STATED GOAL >> Format the lines below as a JSON list of strings, one string per line, leaving out blank lines.

DATA TO USE >>
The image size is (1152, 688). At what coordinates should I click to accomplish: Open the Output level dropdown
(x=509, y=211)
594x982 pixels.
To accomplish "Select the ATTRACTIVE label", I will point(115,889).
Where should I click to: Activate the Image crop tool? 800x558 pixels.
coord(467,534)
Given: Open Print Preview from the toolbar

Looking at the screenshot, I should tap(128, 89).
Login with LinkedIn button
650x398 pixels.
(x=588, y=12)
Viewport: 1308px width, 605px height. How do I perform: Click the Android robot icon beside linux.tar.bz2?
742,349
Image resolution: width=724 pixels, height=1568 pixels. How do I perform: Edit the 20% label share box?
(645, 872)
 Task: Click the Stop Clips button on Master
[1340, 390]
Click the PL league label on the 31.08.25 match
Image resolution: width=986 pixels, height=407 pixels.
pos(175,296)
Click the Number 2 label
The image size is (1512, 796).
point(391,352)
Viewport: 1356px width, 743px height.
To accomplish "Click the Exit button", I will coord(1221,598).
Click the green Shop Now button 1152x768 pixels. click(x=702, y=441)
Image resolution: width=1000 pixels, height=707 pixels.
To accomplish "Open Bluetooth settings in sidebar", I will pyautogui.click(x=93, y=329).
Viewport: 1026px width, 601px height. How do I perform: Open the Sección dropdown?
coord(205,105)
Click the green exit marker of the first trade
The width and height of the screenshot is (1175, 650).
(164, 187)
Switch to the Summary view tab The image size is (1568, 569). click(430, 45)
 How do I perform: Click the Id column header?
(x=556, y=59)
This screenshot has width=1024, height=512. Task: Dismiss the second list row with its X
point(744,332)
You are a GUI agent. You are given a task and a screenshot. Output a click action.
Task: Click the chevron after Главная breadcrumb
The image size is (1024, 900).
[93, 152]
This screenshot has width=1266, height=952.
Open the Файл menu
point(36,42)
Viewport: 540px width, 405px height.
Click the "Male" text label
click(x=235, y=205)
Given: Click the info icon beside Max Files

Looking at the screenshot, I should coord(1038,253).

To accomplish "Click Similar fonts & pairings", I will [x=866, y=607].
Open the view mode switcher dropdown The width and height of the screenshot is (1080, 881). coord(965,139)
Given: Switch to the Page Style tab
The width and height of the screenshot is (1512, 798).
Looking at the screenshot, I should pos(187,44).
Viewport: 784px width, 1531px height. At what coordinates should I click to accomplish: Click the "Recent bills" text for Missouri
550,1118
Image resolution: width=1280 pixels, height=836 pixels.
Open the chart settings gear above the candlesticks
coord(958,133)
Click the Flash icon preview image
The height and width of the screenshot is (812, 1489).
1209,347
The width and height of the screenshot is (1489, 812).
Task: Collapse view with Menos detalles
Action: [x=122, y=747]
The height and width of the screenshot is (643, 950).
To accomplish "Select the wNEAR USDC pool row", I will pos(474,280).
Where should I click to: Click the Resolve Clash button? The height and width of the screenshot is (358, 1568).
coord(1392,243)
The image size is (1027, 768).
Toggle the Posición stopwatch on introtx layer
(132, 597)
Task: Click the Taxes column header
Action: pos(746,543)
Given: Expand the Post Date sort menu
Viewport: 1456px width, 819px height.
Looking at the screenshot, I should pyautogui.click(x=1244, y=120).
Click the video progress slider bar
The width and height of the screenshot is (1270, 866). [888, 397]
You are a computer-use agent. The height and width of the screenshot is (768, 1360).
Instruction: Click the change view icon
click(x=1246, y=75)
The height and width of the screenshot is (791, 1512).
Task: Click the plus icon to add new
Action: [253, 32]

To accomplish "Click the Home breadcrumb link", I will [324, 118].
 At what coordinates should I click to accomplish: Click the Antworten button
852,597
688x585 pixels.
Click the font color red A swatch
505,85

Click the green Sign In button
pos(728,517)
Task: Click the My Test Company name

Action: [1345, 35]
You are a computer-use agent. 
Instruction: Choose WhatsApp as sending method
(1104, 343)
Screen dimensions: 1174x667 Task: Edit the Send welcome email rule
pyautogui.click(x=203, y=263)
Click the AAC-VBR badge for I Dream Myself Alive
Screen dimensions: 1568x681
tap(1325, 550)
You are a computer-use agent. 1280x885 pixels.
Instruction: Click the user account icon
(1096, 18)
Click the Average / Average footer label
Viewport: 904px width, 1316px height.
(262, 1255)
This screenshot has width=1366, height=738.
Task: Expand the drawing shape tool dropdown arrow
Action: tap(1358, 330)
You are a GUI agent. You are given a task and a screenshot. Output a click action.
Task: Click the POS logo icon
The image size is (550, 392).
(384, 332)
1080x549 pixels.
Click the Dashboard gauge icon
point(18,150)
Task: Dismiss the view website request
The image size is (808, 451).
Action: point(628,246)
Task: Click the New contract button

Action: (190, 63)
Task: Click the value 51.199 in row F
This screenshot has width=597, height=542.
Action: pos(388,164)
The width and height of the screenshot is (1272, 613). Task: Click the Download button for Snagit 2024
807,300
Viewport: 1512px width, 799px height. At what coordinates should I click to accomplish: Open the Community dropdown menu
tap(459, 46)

RESPONSE FOR THIS EXERCISE >>
[
  "The image size is (1152, 688). At what coordinates should I click to accomplish: Open the Output level dropdown",
  "(x=509, y=211)",
  "594x982 pixels.",
  "To accomplish \"Select the ATTRACTIVE label\", I will point(115,889).",
  "Where should I click to: Activate the Image crop tool? 800x558 pixels.",
  "coord(467,534)",
  "Given: Open Print Preview from the toolbar",
  "Looking at the screenshot, I should tap(128, 89).",
  "Login with LinkedIn button",
  "650x398 pixels.",
  "(x=588, y=12)",
  "Viewport: 1308px width, 605px height. How do I perform: Click the Android robot icon beside linux.tar.bz2?",
  "742,349",
  "Image resolution: width=724 pixels, height=1568 pixels. How do I perform: Edit the 20% label share box?",
  "(645, 872)",
  " Task: Click the Stop Clips button on Master",
  "[1340, 390]",
  "Click the PL league label on the 31.08.25 match",
  "Image resolution: width=986 pixels, height=407 pixels.",
  "pos(175,296)",
  "Click the Number 2 label",
  "The image size is (1512, 796).",
  "point(391,352)",
  "Viewport: 1356px width, 743px height.",
  "To accomplish \"Click the Exit button\", I will coord(1221,598).",
  "Click the green Shop Now button 1152x768 pixels. click(x=702, y=441)",
  "Image resolution: width=1000 pixels, height=707 pixels.",
  "To accomplish \"Open Bluetooth settings in sidebar\", I will pyautogui.click(x=93, y=329).",
  "Viewport: 1026px width, 601px height. How do I perform: Open the Sección dropdown?",
  "coord(205,105)",
  "Click the green exit marker of the first trade",
  "The width and height of the screenshot is (1175, 650).",
  "(164, 187)",
  "Switch to the Summary view tab The image size is (1568, 569). click(430, 45)",
  " How do I perform: Click the Id column header?",
  "(x=556, y=59)",
  "This screenshot has width=1024, height=512. Task: Dismiss the second list row with its X",
  "point(744,332)",
  "You are a GUI agent. You are given a task and a screenshot. Output a click action.",
  "Task: Click the chevron after Главная breadcrumb",
  "The image size is (1024, 900).",
  "[93, 152]",
  "This screenshot has width=1266, height=952.",
  "Open the Файл menu",
  "point(36,42)",
  "Viewport: 540px width, 405px height.",
  "Click the \"Male\" text label",
  "click(x=235, y=205)",
  "Given: Click the info icon beside Max Files",
  "Looking at the screenshot, I should coord(1038,253).",
  "To accomplish \"Click Similar fonts & pairings\", I will [x=866, y=607].",
  "Open the view mode switcher dropdown The width and height of the screenshot is (1080, 881). coord(965,139)",
  "Given: Switch to the Page Style tab",
  "The width and height of the screenshot is (1512, 798).",
  "Looking at the screenshot, I should pos(187,44).",
  "Viewport: 784px width, 1531px height. At what coordinates should I click to accomplish: Click the \"Recent bills\" text for Missouri",
  "550,1118",
  "Image resolution: width=1280 pixels, height=836 pixels.",
  "Open the chart settings gear above the candlesticks",
  "coord(958,133)",
  "Click the Flash icon preview image",
  "The height and width of the screenshot is (812, 1489).",
  "1209,347",
  "The width and height of the screenshot is (1489, 812).",
  "Task: Collapse view with Menos detalles",
  "Action: [x=122, y=747]",
  "The height and width of the screenshot is (643, 950).",
  "To accomplish \"Select the wNEAR USDC pool row\", I will pos(474,280).",
  "Where should I click to: Click the Resolve Clash button? The height and width of the screenshot is (358, 1568).",
  "coord(1392,243)",
  "The image size is (1027, 768).",
  "Toggle the Posición stopwatch on introtx layer",
  "(132, 597)",
  "Task: Click the Taxes column header",
  "Action: pos(746,543)",
  "Given: Expand the Post Date sort menu",
  "Viewport: 1456px width, 819px height.",
  "Looking at the screenshot, I should pyautogui.click(x=1244, y=120).",
  "Click the video progress slider bar",
  "The width and height of the screenshot is (1270, 866). [888, 397]",
  "You are a computer-use agent. The height and width of the screenshot is (768, 1360).",
  "Instruction: Click the change view icon",
  "click(x=1246, y=75)",
  "The height and width of the screenshot is (791, 1512).",
  "Task: Click the plus icon to add new",
  "Action: [253, 32]",
  "To accomplish \"Click the Home breadcrumb link\", I will [324, 118].",
  " At what coordinates should I click to accomplish: Click the Antworten button",
  "852,597",
  "688x585 pixels.",
  "Click the font color red A swatch",
  "505,85",
  "Click the green Sign In button",
  "pos(728,517)",
  "Task: Click the My Test Company name",
  "Action: [1345, 35]",
  "You are a computer-use agent. ",
  "Instruction: Choose WhatsApp as sending method",
  "(1104, 343)",
  "Screen dimensions: 1174x667 Task: Edit the Send welcome email rule",
  "pyautogui.click(x=203, y=263)",
  "Click the AAC-VBR badge for I Dream Myself Alive",
  "Screen dimensions: 1568x681",
  "tap(1325, 550)",
  "You are a computer-use agent. 1280x885 pixels.",
  "Instruction: Click the user account icon",
  "(1096, 18)",
  "Click the Average / Average footer label",
  "Viewport: 904px width, 1316px height.",
  "(262, 1255)",
  "This screenshot has width=1366, height=738.",
  "Task: Expand the drawing shape tool dropdown arrow",
  "Action: tap(1358, 330)",
  "You are a GUI agent. You are given a task and a screenshot. Output a click action.",
  "Task: Click the POS logo icon",
  "The image size is (550, 392).",
  "(384, 332)",
  "1080x549 pixels.",
  "Click the Dashboard gauge icon",
  "point(18,150)",
  "Task: Dismiss the view website request",
  "The image size is (808, 451).",
  "Action: point(628,246)",
  "Task: Click the New contract button",
  "Action: (190, 63)",
  "Task: Click the value 51.199 in row F",
  "This screenshot has width=597, height=542.",
  "Action: pos(388,164)",
  "The width and height of the screenshot is (1272, 613). Task: Click the Download button for Snagit 2024",
  "807,300",
  "Viewport: 1512px width, 799px height. At what coordinates should I click to accomplish: Open the Community dropdown menu",
  "tap(459, 46)"
]